▶ _RECORDS TO USE_

☆ ☆ ☆ ☆ ☆ ☆ ☆

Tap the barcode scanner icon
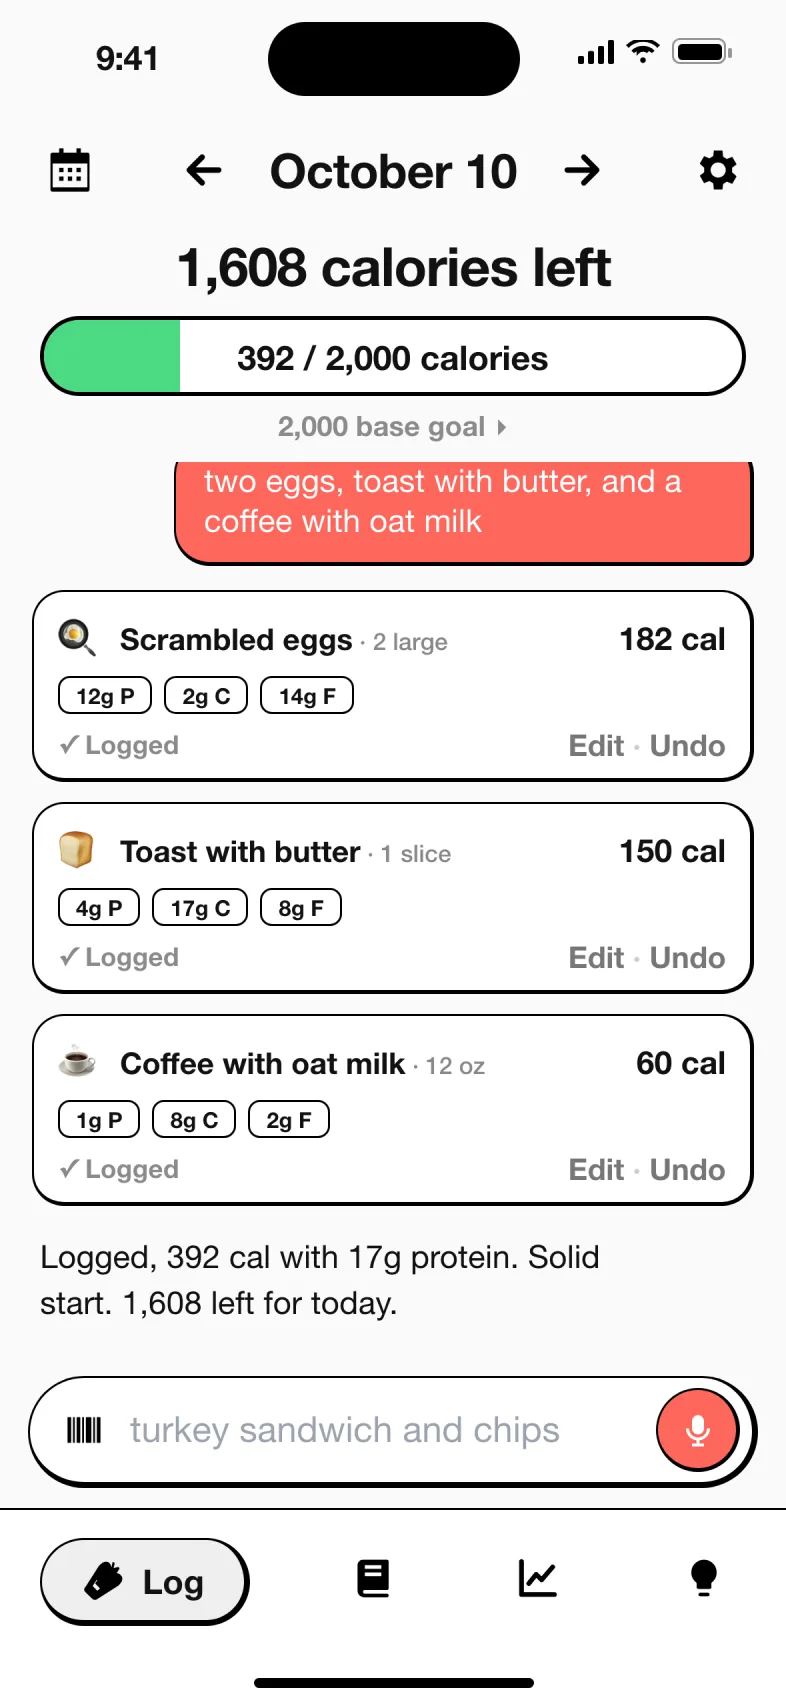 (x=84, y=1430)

☆ ☆ ☆ ☆ ☆ ☆ ☆

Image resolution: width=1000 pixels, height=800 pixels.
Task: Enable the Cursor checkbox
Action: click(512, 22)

☆ ☆ ☆ ☆ ☆ ☆ ☆

▶ _AIM_
Retype the rows from the line with "Image resolution: width=1000" to the line with "Action: click(512, 22)", both included, without changing anything.

▶ _ANSWER TO THE TASK_
Image resolution: width=1000 pixels, height=800 pixels.
Task: Enable the Cursor checkbox
Action: click(512, 22)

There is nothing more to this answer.